Your assignment: Take the entries that follow and return only the lines from the one with "Select validation type A" through the final line, leaving every picture behind.

Stored data
•••••

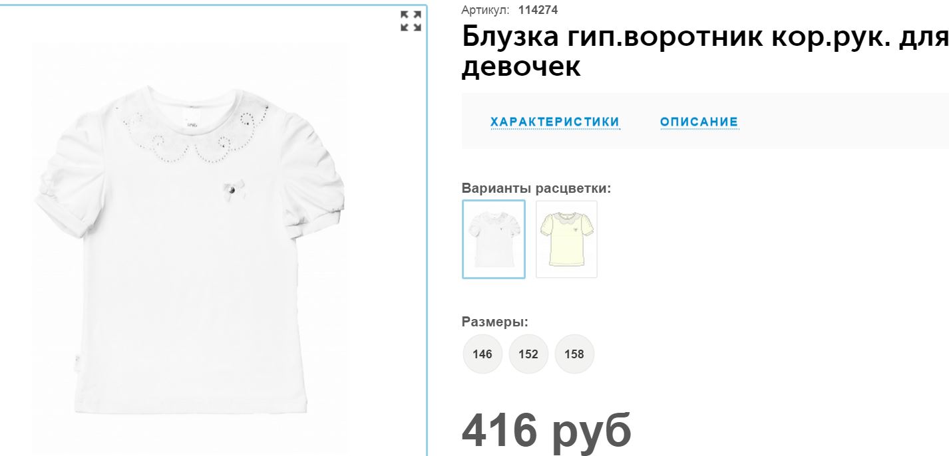
Task: Choose size 158
Action: coord(574,354)
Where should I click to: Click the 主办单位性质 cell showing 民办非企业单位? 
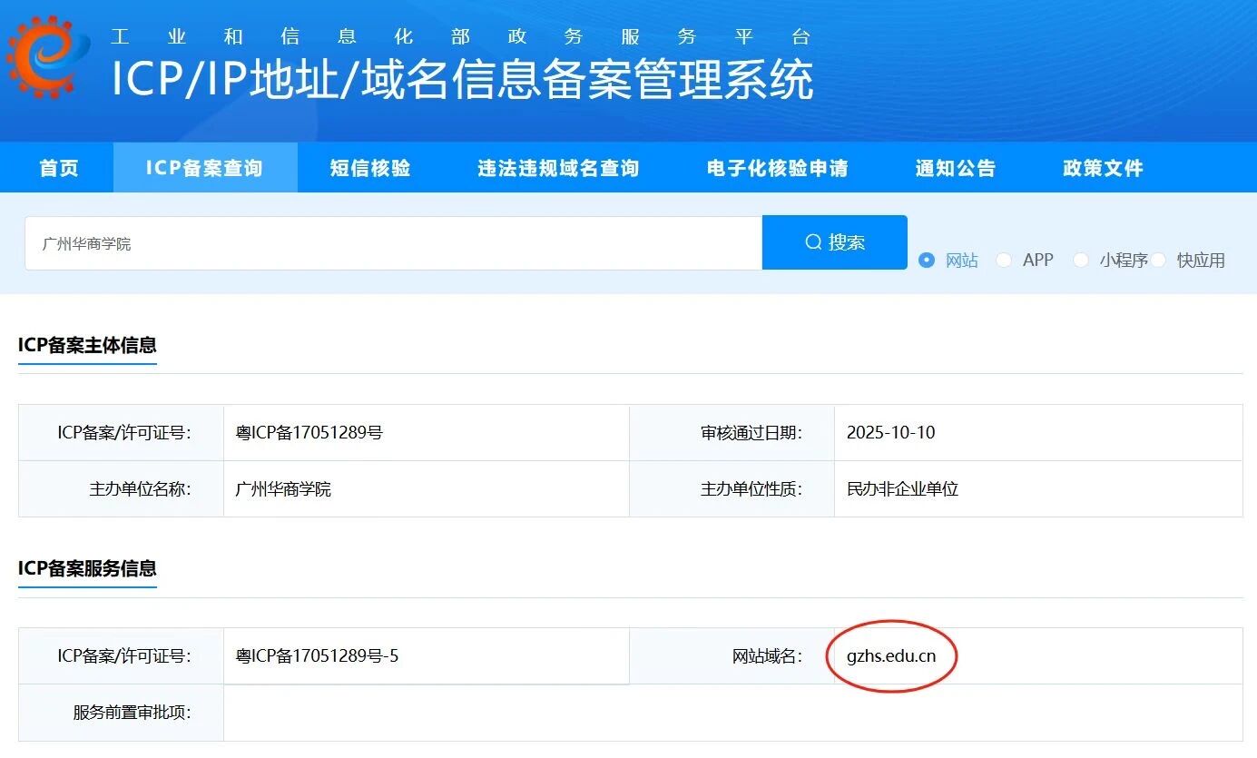coord(903,489)
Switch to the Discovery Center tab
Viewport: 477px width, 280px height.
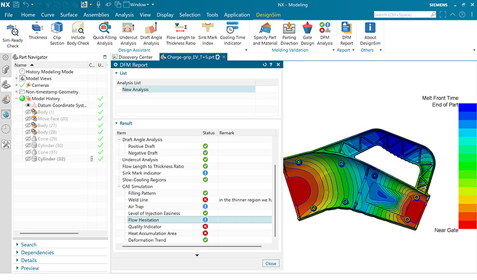[x=135, y=57]
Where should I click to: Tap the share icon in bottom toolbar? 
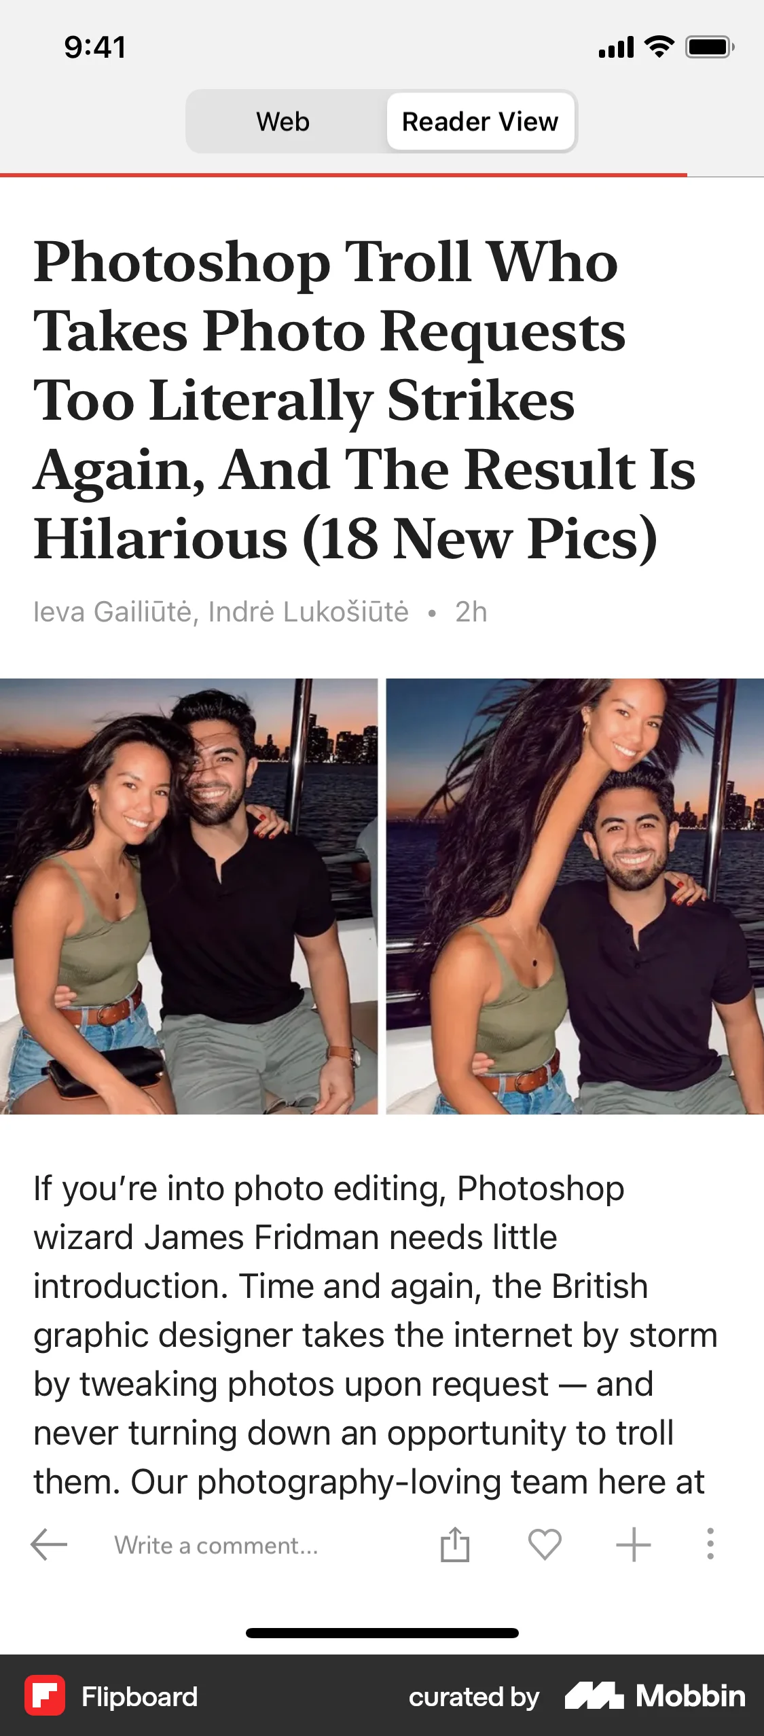[x=454, y=1544]
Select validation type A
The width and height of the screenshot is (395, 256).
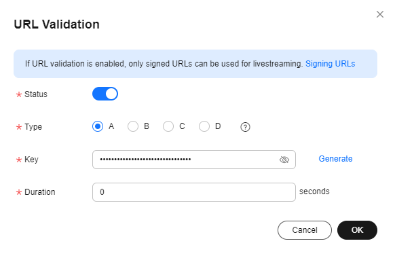coord(98,126)
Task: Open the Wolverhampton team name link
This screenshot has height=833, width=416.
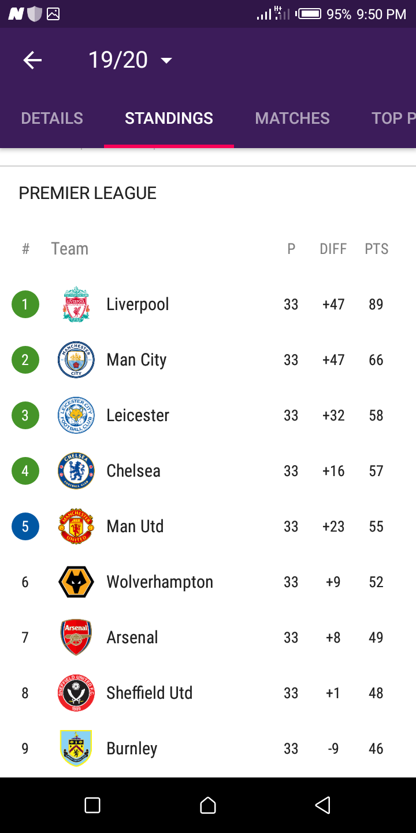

•••••

Exercise solution:
Select validation type A
The width and height of the screenshot is (395, 256).
coord(98,126)
Task: Open the Wolverhampton team name link
This screenshot has height=833, width=416.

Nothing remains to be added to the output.